- _Exercise_: Word for word, copy all of the entries.

:: Record extracts

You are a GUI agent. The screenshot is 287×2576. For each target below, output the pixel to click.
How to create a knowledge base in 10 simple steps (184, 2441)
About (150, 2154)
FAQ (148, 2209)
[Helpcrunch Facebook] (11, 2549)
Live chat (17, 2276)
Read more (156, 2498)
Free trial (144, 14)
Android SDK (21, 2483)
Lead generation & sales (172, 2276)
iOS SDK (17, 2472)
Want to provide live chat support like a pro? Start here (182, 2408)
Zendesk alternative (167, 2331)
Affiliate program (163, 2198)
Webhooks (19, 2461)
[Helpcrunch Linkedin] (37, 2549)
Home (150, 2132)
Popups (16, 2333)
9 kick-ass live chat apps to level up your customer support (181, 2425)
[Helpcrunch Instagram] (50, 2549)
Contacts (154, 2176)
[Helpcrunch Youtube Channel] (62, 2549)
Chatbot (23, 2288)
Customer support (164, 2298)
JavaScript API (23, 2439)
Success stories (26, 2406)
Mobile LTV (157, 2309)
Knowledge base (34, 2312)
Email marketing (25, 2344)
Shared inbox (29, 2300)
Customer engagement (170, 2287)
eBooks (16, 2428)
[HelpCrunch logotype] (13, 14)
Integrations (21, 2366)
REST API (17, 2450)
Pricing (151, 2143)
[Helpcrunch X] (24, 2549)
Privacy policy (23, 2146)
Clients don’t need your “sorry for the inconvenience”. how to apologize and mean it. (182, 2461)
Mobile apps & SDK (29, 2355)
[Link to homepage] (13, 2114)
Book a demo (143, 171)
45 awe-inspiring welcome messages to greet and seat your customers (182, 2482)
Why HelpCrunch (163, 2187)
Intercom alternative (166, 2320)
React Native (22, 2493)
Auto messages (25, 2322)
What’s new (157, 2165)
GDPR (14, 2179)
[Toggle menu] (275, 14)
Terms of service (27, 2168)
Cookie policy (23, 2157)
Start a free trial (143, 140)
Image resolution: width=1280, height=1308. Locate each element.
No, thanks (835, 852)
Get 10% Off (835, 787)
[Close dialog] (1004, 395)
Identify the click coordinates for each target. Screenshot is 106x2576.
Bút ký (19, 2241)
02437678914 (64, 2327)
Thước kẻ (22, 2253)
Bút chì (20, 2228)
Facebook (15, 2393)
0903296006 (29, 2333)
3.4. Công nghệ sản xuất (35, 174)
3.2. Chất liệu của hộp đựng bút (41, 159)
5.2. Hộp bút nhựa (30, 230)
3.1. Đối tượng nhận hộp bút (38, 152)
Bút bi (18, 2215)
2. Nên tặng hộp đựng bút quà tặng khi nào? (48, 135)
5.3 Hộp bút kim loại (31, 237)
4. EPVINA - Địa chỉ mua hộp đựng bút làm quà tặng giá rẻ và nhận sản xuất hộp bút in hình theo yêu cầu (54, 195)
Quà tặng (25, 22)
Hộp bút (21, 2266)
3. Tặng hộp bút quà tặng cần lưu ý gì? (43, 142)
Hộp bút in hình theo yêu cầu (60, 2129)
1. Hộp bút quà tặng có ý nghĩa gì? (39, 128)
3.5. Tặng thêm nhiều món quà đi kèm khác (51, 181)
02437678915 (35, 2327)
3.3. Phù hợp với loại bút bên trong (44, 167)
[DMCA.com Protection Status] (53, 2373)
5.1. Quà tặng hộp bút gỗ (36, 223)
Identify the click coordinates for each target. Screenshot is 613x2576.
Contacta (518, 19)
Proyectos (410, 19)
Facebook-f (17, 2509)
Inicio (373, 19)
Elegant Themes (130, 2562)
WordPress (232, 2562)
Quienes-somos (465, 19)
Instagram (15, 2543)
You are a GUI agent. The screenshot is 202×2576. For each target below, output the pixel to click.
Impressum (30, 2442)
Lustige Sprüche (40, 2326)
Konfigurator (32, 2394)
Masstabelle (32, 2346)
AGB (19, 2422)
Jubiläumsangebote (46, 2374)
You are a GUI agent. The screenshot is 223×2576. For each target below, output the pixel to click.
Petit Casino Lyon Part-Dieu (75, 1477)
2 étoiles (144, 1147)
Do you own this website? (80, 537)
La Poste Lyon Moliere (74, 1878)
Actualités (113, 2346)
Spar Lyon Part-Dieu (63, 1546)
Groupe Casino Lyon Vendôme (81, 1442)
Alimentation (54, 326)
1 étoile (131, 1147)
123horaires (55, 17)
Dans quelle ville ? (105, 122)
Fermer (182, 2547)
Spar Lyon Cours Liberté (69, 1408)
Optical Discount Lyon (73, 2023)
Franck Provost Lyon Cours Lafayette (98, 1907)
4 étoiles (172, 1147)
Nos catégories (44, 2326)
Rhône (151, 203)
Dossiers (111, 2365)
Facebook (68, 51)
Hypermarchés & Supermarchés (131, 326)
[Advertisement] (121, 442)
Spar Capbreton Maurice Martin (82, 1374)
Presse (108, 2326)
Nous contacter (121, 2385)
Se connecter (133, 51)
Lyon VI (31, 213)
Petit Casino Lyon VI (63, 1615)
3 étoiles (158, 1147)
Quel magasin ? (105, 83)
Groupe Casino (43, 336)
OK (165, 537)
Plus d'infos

::::

- _Result below_:
You are a GUI agent. The screenshot is 287×2576. For each target below, output the pixel to click.
How to create a knowledge base in 10 simple steps (184, 2441)
About (150, 2154)
FAQ (148, 2209)
[Helpcrunch Facebook] (11, 2549)
Live chat (17, 2276)
Read more (156, 2498)
Free trial (144, 14)
Android SDK (21, 2483)
Lead generation & sales (172, 2276)
iOS SDK (17, 2472)
Want to provide live chat support like a pro? Start here (182, 2408)
Zendesk alternative (167, 2331)
Affiliate program (163, 2198)
Webhooks (19, 2461)
[Helpcrunch Linkedin] (37, 2549)
Home (150, 2132)
Popups (16, 2333)
9 kick-ass live chat apps to level up your customer support (181, 2425)
[Helpcrunch Instagram] (50, 2549)
Contacts (154, 2176)
[Helpcrunch Youtube Channel] (62, 2549)
Chatbot (23, 2288)
Customer support (164, 2298)
JavaScript API (23, 2439)
Success stories (26, 2406)
Mobile LTV (157, 2309)
Knowledge base (34, 2312)
Email marketing (25, 2344)
Shared inbox (29, 2300)
Customer engagement (170, 2287)
eBooks (16, 2428)
[HelpCrunch logotype] (13, 14)
Integrations (21, 2366)
REST API (17, 2450)
Pricing (151, 2143)
[Helpcrunch X] (24, 2549)
Privacy policy (23, 2146)
Clients don’t need your “sorry for the inconvenience”. how to apologize and mean it. (182, 2461)
Mobile apps & SDK (29, 2355)
[Link to homepage] (13, 2114)
Book a demo (143, 171)
45 awe-inspiring welcome messages to greet and seat your customers (182, 2482)
Why HelpCrunch (163, 2187)
Intercom alternative (166, 2320)
React Native (22, 2493)
Auto messages (25, 2322)
What’s new (157, 2165)
GDPR (14, 2179)
[Toggle menu] (275, 14)
Terms of service (27, 2168)
Cookie policy (23, 2157)
Start a free trial (143, 140)
Image resolution: width=1280, height=1308. Locate each element.
No, thanks (835, 852)
Get 10% Off (835, 787)
[Close dialog] (1004, 395)
Identify the click coordinates for each target. Screenshot is 106x2576.
Bút ký (19, 2241)
02437678914 (64, 2327)
Thước kẻ (22, 2253)
Bút chì (20, 2228)
Facebook (15, 2393)
0903296006 (29, 2333)
3.4. Công nghệ sản xuất (35, 174)
3.2. Chất liệu của hộp đựng bút (41, 159)
5.2. Hộp bút nhựa (30, 230)
3.1. Đối tượng nhận hộp bút (38, 152)
Bút bi (18, 2215)
2. Nên tặng hộp đựng bút quà tặng khi nào? (48, 135)
5.3 Hộp bút kim loại (31, 237)
4. EPVINA - Địa chỉ mua hộp đựng bút làm quà tặng giá rẻ và nhận sản xuất hộp bút in hình theo yêu cầu (54, 195)
Quà tặng (25, 22)
Hộp bút (21, 2266)
3. Tặng hộp bút quà tặng cần lưu ý gì? (43, 142)
Hộp bút in hình theo yêu cầu (60, 2129)
1. Hộp bút quà tặng có ý nghĩa gì? (39, 128)
3.5. Tặng thêm nhiều món quà đi kèm khác (51, 181)
02437678915 (35, 2327)
3.3. Phù hợp với loại bút bên trong (44, 167)
[DMCA.com Protection Status] (53, 2373)
5.1. Quà tặng hộp bút gỗ (36, 223)
Identify the click coordinates for each target. Screenshot is 613x2576.
Contacta (518, 19)
Proyectos (410, 19)
Facebook-f (17, 2509)
Inicio (373, 19)
Elegant Themes (130, 2562)
WordPress (232, 2562)
Quienes-somos (465, 19)
Instagram (15, 2543)
You are a GUI agent. The screenshot is 202×2576. For each target below, output the pixel to click.
Impressum (30, 2442)
Lustige Sprüche (40, 2326)
Konfigurator (32, 2394)
Masstabelle (32, 2346)
AGB (19, 2422)
Jubiläumsangebote (46, 2374)
You are a GUI agent. The screenshot is 223×2576. For each target below, output the pixel to click.
Petit Casino Lyon Part-Dieu (75, 1477)
2 étoiles (144, 1147)
Do you own this website? (80, 537)
La Poste Lyon Moliere (74, 1878)
Actualités (113, 2346)
Spar Lyon Part-Dieu (63, 1546)
Groupe Casino Lyon Vendôme (81, 1442)
Alimentation (54, 326)
1 étoile (131, 1147)
123horaires (55, 17)
Dans quelle ville ? (105, 122)
Fermer (182, 2547)
Spar Lyon Cours Liberté (69, 1408)
Optical Discount Lyon (73, 2023)
Franck Provost Lyon Cours Lafayette (98, 1907)
4 étoiles (172, 1147)
Nos catégories (44, 2326)
Rhône (151, 203)
Dossiers (111, 2365)
Facebook (68, 51)
Hypermarchés & Supermarchés (131, 326)
[Advertisement] (121, 442)
Spar Capbreton Maurice Martin (82, 1374)
Presse (108, 2326)
Nous contacter (121, 2385)
Se connecter (133, 51)
Lyon VI (31, 213)
Petit Casino Lyon VI (63, 1615)
3 étoiles (158, 1147)
Quel magasin ? (105, 83)
Groupe Casino (43, 336)
OK (165, 537)
Plus d'infos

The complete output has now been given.